The unions’ influence extends to the size and nature of the public sector. Private-sector unions have learned to exercise self-restraint when it comes to pushing for more manpower: they realise that more workers may reduce the wages of their members and that a higher wage bill may drive their employers out of business. But public-sector unions are relentless in demanding more resources and more personnel, which conveniently translate into more members and more dues.
Their most dramatic success has been in Britain. When Britain’s union-backed New Labour government came to power in 1997, public spending accounted for almost 40% of GDP. When it left power in 2010 public spending was nearly 50% of GDP (partly, to be fair, as a result of recession), and 1m workers had been added to the public-sector payrolls.
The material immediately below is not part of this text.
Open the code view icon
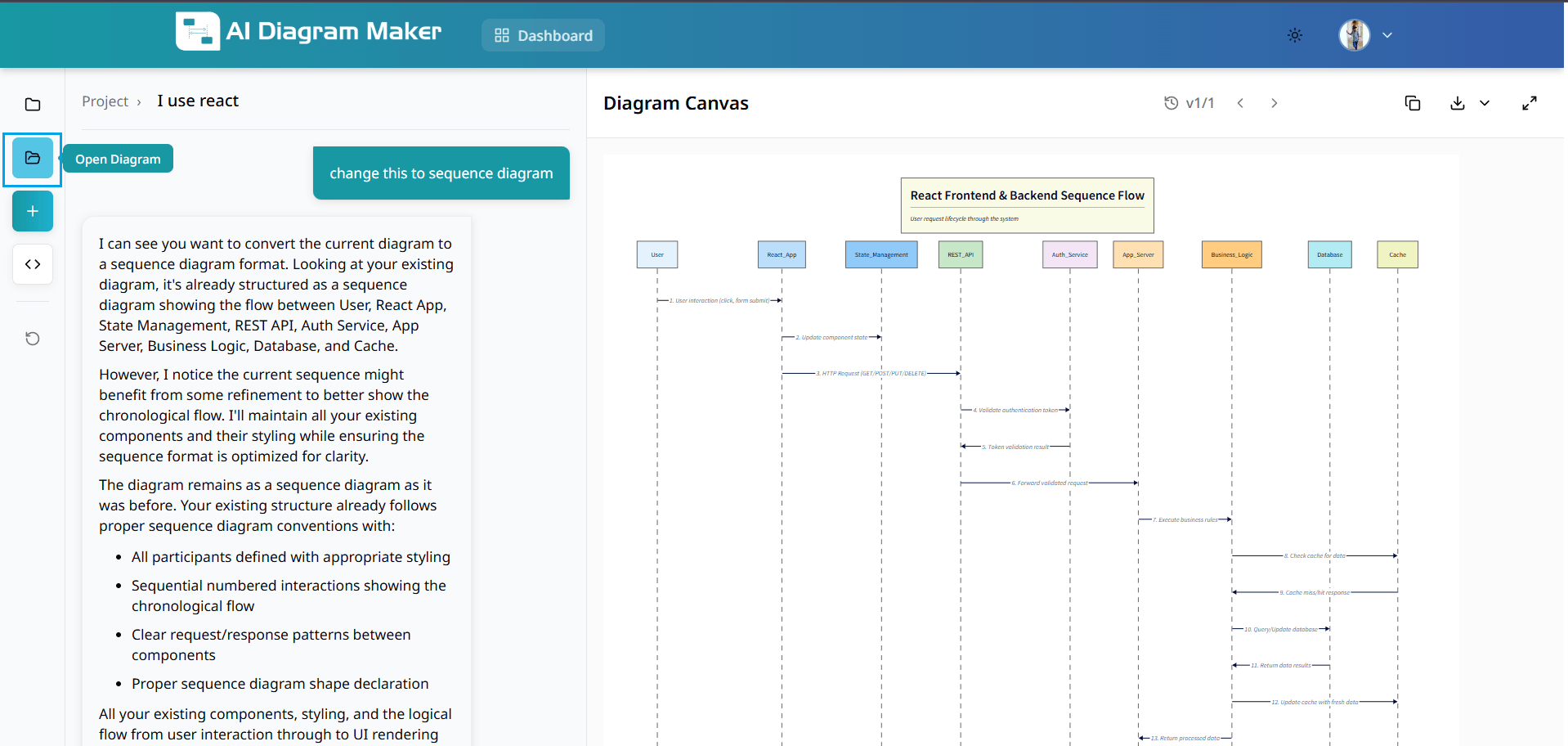This screenshot has width=1568, height=746. pyautogui.click(x=33, y=264)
It would be a mistake to write off the public-sector unions. They are masters of diverting attention from strategic to tactical questions.
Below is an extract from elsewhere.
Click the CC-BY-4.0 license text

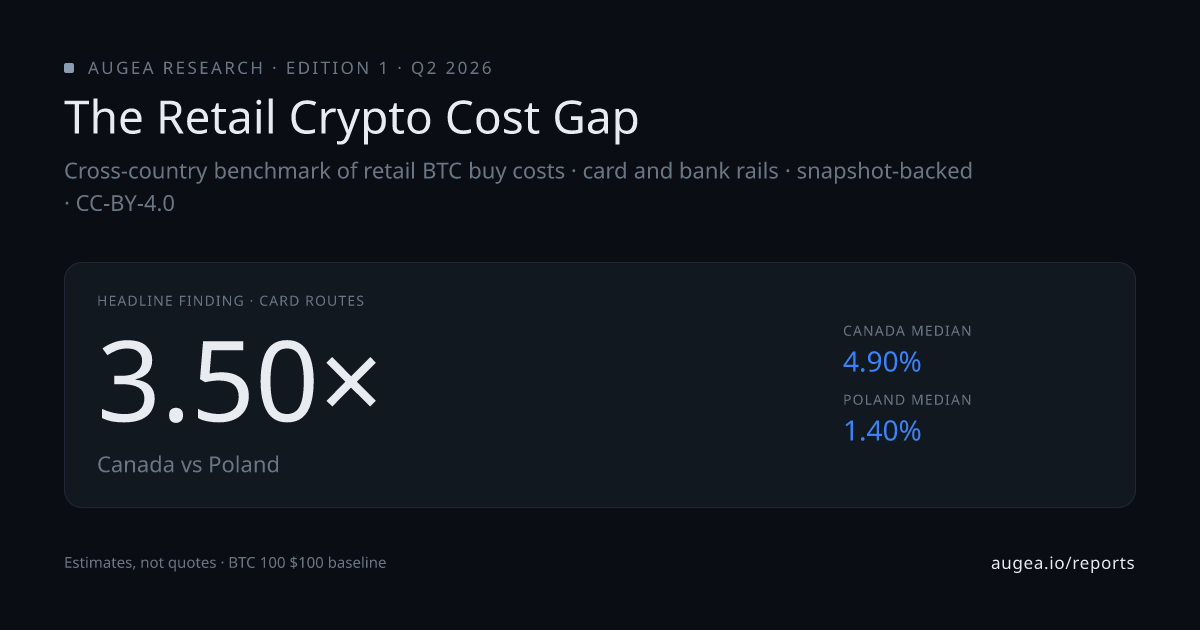point(125,203)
As some readers may know the erstwhile leader of LPUK got in to a spot of bother when he lost his temper over this very subject. The post is now off-line and so is the original article that John Gummer wrote so I can't link to either of them. However I do have some of the original quotes, from John Gummer who was talking about an encounter he had:
I've been thinking about an exchange I had in Manchester. Britain's second largest teaching union, the NUSWT, promoted itself at the three Party Conferences. Their stand was uncompromising. The posters contained no hint of renewal or improvement; no recognition of the huge increase in attainment that the nation demands. Simply a series of statements opposing even this Government's relatively feeble attempts at reform. Above them all the keynote claim 'PUTTING TEACHERS FIRST'.
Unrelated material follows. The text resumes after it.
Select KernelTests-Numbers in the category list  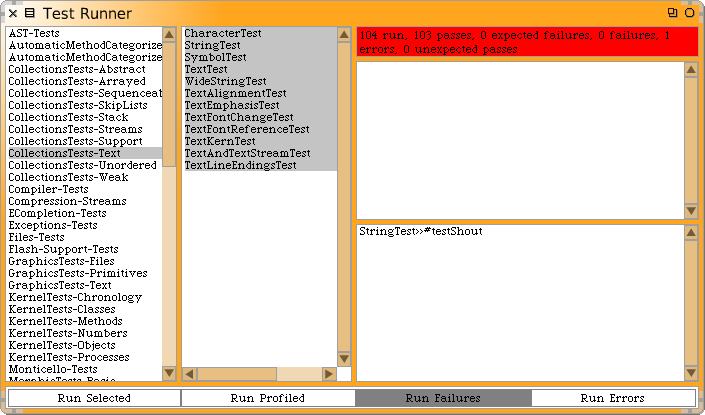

I approached the imposing woman behind the counter. "Shouldn't that read 'putting children first' I ventured. "Certainly not! We're a Trade Union and I'm its General Secretary."
That got The Devil going but for me it that wasn't a surprise as I've always taken the view that unions are their to represent their members and nobody else. I learned this from my father who grew up in the slums of Bradford and worked in the mills as a young man. He was always scathing of unions both for their selfishness and also for their incompetence. Anyway, I digress, more from John Gummer's encounter:
"But haven't you noticed that on the commercial stalls around you businesses are saying that they put the customer first?" Mrs Chris Keates [the union rep] drew herself up to her full height. "I won't take lessons from the private sector with their bonus culture," she expostulated
So how to curb their power and get some control back in our hands, those that pay for and use the services? I suppose we can give the coalition some grudging approval for trying:

Education vouchers are a good start in curbing the power of the teaching unions. I would go further and allow profits to be made but if we can get the money following children then the best schools will flourish and the teaching unions will lose power as pupils gravitate to the schools where the militant unions have less control.

There is nothing like personal contact for ensuring that our money is spent in our best interests and not the vested interests of  the healthy lobby. If I can sit with my GP and choose a hospital or consultant I am going to be choosing the one that cures me and gets me home without killing me first. It will be harder for poor hospitals to hide behind the fact they we have little choice when it comes to failing patients and giving them MRSA.

OK, so that's the simple view and reams of paper will be filled analysing those two subjects alone, but if they are to succeed they will curb the power of the vested interests and we will all be better off and much as I would like them to go further, I would prefer that these small steps were successful first, for the price of failure doesn't bear thinking about.